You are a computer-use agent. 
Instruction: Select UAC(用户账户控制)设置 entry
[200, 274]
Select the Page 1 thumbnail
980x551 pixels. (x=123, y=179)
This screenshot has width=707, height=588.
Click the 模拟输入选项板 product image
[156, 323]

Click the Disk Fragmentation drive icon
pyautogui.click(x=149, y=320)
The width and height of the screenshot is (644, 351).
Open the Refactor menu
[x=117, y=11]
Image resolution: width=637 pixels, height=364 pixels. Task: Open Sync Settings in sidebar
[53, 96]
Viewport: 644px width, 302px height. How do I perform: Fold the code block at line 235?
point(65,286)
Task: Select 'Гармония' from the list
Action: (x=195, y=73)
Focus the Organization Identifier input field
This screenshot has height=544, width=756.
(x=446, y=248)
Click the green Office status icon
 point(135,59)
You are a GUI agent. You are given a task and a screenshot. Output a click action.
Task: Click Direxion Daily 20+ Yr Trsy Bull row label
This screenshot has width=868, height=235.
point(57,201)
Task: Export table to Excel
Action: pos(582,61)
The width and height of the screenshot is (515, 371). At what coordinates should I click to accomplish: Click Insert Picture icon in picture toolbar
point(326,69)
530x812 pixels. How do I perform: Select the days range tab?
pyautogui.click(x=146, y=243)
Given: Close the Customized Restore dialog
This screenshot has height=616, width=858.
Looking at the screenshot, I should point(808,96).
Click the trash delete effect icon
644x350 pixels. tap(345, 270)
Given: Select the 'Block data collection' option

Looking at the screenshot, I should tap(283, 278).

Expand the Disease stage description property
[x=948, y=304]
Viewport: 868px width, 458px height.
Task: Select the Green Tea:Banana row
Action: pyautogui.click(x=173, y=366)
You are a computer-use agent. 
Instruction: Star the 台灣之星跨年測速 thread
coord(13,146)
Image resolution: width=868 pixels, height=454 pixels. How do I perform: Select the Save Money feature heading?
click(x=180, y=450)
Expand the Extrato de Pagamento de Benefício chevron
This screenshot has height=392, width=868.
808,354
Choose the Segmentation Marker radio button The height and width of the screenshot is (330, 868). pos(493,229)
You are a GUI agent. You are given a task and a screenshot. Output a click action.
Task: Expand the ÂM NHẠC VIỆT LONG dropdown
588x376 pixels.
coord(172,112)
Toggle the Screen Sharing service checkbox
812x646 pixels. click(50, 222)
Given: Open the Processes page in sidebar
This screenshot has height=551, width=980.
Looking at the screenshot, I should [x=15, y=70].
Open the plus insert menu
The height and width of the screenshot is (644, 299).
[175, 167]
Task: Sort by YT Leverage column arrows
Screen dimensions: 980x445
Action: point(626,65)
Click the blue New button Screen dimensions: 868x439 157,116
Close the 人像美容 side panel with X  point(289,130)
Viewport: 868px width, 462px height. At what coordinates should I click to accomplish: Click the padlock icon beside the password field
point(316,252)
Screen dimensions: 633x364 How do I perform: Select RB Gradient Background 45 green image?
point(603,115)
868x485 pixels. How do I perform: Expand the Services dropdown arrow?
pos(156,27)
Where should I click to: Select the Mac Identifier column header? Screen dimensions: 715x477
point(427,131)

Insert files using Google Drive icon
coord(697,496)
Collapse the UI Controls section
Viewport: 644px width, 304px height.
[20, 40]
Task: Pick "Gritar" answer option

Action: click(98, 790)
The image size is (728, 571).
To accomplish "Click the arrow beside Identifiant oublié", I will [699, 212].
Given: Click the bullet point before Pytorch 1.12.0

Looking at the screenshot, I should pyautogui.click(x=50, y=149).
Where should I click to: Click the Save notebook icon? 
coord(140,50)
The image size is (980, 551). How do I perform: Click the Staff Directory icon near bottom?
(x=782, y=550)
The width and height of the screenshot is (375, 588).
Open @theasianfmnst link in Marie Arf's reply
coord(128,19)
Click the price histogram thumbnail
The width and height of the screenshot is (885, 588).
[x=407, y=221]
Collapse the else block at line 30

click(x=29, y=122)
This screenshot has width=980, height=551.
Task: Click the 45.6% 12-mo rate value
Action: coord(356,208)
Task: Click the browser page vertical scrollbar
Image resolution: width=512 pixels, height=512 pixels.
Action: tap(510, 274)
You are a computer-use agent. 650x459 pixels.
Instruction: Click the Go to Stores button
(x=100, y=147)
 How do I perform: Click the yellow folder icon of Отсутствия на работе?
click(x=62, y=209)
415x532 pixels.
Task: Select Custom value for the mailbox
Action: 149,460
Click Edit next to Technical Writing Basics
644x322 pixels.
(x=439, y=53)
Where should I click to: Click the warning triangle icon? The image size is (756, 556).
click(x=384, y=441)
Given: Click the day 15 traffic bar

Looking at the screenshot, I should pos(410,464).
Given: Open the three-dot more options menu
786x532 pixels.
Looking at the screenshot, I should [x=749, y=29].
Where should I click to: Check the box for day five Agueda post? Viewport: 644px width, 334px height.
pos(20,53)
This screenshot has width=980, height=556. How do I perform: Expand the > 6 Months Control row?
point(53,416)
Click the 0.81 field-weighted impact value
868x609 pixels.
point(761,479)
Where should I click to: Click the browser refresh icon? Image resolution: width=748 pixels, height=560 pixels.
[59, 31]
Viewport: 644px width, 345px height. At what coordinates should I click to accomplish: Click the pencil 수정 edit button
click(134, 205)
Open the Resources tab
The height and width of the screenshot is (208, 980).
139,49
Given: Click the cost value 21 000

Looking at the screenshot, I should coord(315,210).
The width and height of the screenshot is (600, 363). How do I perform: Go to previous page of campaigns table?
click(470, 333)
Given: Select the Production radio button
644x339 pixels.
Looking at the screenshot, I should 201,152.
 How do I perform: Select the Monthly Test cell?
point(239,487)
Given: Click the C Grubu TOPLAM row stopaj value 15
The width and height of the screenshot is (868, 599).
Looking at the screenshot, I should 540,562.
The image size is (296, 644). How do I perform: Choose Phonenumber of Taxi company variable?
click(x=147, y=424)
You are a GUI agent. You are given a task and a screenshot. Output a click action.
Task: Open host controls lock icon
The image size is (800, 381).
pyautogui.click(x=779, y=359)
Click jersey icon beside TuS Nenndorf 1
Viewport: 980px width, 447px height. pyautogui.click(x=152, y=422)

▸ Activity
Only the lines from the one containing "Given: Open the Processes page in sidebar" through the one containing "Click the blue" are to be retyped, both boundary lines included, with no other material.

▸ Answer for this exercise
Given: Open the Processes page in sidebar
This screenshot has height=551, width=980.
Looking at the screenshot, I should [x=15, y=70].
Open the plus insert menu
The height and width of the screenshot is (644, 299).
[175, 167]
Task: Sort by YT Leverage column arrows
Screen dimensions: 980x445
Action: point(626,65)
Click the blue New button Screen dimensions: 868x439 157,116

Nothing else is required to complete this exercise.